Does the fire void our contract? We still want to purchase the home for a number
of reasons including the fact that we will end up with a brand new home. Can
the seller back out? Or is he still under contract to fix the home and continue
with the sale of the home?
Our contract states that the house must be in move-in condition. Our agent
wrote in this clause just in case the tenant did anything to the home. My agent
and loan officer says by law the seller cannot back out of the deal but I need
to know for sure before proceeding.
What do you think?
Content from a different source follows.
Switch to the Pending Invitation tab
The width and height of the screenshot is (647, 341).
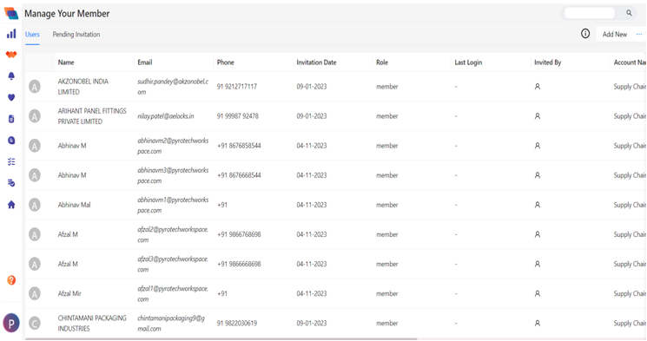click(76, 34)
I am in the process of searching for a good real estate
attorney.
A: Most, if not all, real estate contracts have a provision relating to the
destruction of a home prior to its sale. In some provisions, the contract will
state that the buyer has the option to take an assignment of the insurance proceeds
and close on the purchase or can cancel the purchase.
In this instance, if you were to take an assignment of the insurance proceeds,
you would want to make sure that you can rebuild a home with the money. If the
insurance carried on the home is too low to rebuild the home as it existed,
you might just want to walk from the deal and get your money back.
Other contracts, and in general residential real estate contracts, may specify
that the Uniform Vendor and Purchaser Risk Act would apply in case of the destruction
of the home prior to the close of escrow. If the act applies, the seller can’t
compel the buyer to buy the home and the buyer is entitled to get his or her
money back.
You will need to look at your contract to determine what it says and which
provisions apply in your circumstances. The clause added by your agent doesn’t
really apply to these circumstances. Damage done by a tenant due to his living
in the home is quite different from the total destruction of the home –
even if the tenant might have been the cause of the damage.
Having an attorney review your contract and your options is an important move.
Most likely, however, the seller will not have to sell and you will not have
to buy.
You and the seller can agree otherwise, but you will have to negotiate the
terms of the sale. Keep in mind that your prior lender will probably not close
on your purchase. The lender bargained for you to buy an existing and standing
home not a piece of land with lots of ruble.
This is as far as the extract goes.